At the time I used 2 AWG cable between the the batteries which are wired in Parallel. The 2 AWG was a upgrade from the 4 AWG battery cables that it came with.
I'm using 4/0 cable from the inverter to the batteries. I occasionally have a high demand on the battery bank by running the microwave or a drip coffee maker. These events only last for 2 to 5 minutes at a time. When this occurs the battery voltage will drop suddenly as low as 11.8 volts due to the high demand. As soon as the demand is over the voltage recovers almost immediately to it's pre voltage level before the event.
I decided to beef up the battery cables that link the four batteries together with 2/0 cable. I could not find anything that really set the parameters for battery cable size.
I have not had a chance to try it yet but I am curious to see by
increasing the battery cable size to 2/0 if the voltage drop during a high amperage discharge will improve.
Any thoughts.
basicly you have to look at the maximum amprage tht cn be drawn on that line and the distance over what it has to carry that amprage and look up the size on a chart. so a 2000 watt inverter that has say a 3000 watt surge capacity can have a maximum of 250 amps plus a tiny bit for the efficency but that will only ever be momentairly at this level most of the time it will run much less. so at 250 amps on stranded wire for less than 4 feet distance you need 4ga, 4 to 10 feet 2ga, 10 to 19 feet 1/0 ga and 19 to 22 feet 2/0 ga. I like to go one or two sizes larger as a saftey vs. cost factor .

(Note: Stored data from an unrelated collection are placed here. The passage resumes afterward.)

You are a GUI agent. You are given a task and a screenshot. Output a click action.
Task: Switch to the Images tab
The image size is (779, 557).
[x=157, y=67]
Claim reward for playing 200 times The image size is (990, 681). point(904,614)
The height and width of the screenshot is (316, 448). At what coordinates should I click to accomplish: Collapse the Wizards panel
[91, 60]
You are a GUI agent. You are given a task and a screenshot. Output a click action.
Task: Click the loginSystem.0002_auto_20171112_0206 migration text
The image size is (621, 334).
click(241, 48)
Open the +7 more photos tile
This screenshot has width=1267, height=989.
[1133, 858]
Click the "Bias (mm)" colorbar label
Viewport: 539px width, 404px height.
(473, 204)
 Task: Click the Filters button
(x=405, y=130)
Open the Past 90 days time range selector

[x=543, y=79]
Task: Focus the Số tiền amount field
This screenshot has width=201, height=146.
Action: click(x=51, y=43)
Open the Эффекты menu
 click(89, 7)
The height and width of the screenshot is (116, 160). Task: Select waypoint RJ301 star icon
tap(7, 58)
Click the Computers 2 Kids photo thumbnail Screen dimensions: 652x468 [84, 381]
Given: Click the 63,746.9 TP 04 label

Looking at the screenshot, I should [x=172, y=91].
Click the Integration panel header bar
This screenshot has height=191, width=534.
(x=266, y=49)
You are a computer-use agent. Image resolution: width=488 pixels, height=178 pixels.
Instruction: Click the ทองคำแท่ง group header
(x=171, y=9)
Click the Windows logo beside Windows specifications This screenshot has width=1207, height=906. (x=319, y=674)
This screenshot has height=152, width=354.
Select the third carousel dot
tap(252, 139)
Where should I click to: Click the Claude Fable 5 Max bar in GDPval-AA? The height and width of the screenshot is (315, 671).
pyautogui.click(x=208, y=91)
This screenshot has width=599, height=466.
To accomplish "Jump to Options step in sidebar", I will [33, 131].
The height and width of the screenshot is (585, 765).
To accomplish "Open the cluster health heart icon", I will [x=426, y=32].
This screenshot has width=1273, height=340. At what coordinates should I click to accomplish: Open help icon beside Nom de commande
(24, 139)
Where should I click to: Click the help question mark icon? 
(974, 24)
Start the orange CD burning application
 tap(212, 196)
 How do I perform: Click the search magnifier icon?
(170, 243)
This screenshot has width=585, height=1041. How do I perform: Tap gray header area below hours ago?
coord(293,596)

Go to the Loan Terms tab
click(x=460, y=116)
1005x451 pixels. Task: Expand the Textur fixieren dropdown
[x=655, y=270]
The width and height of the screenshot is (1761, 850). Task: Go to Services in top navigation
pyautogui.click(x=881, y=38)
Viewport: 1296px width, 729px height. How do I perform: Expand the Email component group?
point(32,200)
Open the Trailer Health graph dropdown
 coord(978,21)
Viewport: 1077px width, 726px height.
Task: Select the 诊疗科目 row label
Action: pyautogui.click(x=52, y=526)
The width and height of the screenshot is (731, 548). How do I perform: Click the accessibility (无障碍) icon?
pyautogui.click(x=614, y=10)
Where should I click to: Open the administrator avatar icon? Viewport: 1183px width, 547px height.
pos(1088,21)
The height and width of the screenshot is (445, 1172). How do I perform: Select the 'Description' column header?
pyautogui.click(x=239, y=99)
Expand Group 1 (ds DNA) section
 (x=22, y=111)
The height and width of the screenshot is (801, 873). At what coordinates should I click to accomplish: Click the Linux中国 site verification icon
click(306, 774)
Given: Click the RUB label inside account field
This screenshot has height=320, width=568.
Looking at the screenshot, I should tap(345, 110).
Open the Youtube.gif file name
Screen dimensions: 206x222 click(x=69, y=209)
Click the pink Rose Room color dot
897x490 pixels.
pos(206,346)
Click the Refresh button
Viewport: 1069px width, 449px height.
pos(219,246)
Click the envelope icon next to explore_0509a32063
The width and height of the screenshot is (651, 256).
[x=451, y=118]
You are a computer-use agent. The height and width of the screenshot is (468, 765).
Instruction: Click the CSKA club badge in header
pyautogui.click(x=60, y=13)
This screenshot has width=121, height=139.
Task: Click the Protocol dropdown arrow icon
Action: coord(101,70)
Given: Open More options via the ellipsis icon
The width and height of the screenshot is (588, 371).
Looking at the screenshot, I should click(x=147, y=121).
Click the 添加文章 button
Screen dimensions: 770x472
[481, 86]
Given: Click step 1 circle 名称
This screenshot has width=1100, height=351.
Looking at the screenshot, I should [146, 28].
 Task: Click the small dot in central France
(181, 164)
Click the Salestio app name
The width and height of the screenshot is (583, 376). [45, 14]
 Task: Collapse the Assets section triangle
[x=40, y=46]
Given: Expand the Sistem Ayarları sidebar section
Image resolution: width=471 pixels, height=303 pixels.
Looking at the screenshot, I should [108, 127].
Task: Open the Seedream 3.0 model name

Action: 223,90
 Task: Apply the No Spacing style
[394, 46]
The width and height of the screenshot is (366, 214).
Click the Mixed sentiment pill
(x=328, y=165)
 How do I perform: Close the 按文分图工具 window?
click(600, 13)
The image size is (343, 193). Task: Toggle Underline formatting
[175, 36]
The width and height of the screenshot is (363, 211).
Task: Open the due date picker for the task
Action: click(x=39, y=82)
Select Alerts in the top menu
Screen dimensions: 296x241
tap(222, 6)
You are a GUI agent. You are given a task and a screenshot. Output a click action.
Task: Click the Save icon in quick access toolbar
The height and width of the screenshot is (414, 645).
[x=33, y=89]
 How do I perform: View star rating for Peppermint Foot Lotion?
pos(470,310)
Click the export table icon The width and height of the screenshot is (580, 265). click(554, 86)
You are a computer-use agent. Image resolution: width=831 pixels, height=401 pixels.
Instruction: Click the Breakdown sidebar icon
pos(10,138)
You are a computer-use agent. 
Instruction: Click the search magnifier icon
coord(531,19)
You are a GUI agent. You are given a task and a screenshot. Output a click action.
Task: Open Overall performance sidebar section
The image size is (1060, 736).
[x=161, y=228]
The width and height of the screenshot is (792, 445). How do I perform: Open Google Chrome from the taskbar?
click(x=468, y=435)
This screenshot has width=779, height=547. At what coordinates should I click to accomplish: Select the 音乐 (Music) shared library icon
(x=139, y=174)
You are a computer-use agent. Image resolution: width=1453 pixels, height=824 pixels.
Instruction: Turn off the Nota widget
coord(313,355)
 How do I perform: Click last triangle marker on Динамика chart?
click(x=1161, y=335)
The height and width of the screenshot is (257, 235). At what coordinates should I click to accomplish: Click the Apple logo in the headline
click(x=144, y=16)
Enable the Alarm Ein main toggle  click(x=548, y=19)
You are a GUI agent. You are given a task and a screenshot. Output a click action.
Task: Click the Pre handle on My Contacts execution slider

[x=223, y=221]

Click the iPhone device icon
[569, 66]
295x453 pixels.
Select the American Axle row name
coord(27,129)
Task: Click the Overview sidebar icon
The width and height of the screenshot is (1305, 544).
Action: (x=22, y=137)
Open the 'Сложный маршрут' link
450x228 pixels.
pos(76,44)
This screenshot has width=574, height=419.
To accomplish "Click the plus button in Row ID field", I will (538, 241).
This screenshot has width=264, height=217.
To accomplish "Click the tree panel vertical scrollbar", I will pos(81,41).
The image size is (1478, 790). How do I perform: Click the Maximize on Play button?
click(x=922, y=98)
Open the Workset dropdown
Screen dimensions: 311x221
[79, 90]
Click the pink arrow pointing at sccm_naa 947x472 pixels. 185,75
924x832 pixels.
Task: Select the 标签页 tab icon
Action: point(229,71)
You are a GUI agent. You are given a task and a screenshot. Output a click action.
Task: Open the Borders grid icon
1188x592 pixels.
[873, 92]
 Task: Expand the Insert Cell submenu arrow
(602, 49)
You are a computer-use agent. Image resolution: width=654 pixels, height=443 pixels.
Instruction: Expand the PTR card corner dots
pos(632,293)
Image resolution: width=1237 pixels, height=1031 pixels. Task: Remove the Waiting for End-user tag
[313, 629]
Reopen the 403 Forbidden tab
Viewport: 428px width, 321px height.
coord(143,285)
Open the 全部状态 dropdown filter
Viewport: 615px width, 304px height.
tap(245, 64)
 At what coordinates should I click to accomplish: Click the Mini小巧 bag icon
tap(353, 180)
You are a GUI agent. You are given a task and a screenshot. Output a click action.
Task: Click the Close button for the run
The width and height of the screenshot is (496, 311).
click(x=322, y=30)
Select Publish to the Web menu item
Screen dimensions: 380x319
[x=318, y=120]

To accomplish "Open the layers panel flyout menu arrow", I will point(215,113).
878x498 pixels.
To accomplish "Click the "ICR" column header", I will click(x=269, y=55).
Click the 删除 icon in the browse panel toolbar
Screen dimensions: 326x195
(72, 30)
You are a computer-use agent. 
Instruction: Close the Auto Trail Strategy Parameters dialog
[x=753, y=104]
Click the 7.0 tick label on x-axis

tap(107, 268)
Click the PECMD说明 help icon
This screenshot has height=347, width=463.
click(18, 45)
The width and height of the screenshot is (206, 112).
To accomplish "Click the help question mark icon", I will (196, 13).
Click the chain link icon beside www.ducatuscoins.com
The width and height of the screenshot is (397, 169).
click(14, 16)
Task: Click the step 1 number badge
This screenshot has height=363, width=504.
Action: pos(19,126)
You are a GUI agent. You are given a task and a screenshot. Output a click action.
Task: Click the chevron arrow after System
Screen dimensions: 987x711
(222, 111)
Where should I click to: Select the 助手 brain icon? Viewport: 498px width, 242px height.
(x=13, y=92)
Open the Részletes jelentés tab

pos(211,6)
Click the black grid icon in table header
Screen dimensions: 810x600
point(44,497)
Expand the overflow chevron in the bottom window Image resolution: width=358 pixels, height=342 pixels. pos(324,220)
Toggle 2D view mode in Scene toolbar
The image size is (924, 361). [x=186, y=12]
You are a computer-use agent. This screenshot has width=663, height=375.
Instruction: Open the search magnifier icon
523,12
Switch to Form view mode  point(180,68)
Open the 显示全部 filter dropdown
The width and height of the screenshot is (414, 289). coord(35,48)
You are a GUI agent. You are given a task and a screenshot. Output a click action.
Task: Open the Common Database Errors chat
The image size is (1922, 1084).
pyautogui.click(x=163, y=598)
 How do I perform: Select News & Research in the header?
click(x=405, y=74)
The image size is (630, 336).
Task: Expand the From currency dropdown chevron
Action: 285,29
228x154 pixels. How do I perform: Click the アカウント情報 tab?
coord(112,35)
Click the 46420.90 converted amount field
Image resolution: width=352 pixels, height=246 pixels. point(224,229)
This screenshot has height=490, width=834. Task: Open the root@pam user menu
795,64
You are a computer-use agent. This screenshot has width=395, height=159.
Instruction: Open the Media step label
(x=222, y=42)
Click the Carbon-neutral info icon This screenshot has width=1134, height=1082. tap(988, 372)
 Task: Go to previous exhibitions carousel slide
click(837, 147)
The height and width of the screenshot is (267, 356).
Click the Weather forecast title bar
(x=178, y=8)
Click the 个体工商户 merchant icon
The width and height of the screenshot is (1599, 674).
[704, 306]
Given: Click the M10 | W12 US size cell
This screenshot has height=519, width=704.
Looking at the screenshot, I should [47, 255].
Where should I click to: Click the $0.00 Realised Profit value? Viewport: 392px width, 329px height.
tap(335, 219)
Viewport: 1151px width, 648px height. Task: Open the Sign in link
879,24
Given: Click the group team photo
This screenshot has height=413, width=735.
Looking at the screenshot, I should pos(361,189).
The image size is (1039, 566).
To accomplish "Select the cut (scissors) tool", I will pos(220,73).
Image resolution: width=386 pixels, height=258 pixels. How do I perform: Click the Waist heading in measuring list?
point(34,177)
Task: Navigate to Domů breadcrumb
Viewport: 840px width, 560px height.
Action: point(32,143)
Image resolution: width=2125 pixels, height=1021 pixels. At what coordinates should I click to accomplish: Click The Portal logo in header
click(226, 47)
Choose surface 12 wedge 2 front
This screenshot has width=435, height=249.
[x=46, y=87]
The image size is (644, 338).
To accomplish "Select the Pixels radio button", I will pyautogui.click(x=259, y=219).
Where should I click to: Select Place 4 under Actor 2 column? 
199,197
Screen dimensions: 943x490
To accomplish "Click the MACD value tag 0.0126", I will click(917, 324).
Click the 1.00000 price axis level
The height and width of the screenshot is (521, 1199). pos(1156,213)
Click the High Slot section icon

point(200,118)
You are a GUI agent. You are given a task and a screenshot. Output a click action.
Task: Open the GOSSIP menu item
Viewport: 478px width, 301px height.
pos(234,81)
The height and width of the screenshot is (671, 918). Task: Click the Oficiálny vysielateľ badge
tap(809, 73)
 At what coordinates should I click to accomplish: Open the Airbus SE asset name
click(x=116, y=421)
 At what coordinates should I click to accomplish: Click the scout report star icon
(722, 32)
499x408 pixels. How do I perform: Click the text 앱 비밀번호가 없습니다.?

for the battery conection wire I usaly go with the inverter sizing as thats the largest draw that will go through them. the larger you go the less voltage drop but thats only to a point. the only time it will help is if your cables were sized on the small side to start with, but there also is a point of just not being worth it, you could upgrade the cable from a 2/0 to a 4/0 and spend twice the money and only get a 0.001V increase if the 2/0 was already more than good enough, so there also you have to look at charts and there are some that show voltage drop vs wire size also. you might get people thorwing wire sizes at you or just saying do everything in 4/0. the reality is 4/0 isn't cheep and you don't need it for most situations. I used it for the 2 feet between my inverter and bateries like you did but I wouldn't have used it if I had to go 10 feet as I probably wouldn't have been able to aford to do a long run of it, and it gets much harder to work with for pulling and such, but even at 10 feet it is overkill so thats not an issue. but having said all that, if you have it, why not. some people just seam to be able to come across larger wire sizes for free or a screeming deal, if your one of them all the power to you.
just remember building a larger battery bank doesnt change the load at all, just lets you run it longer so it won't affect your wire size requirments adding two more 6V batteries. what would affect it is if you decided to put in a 4000 watt inverter or any apliance that will draw more than 250 amps dc.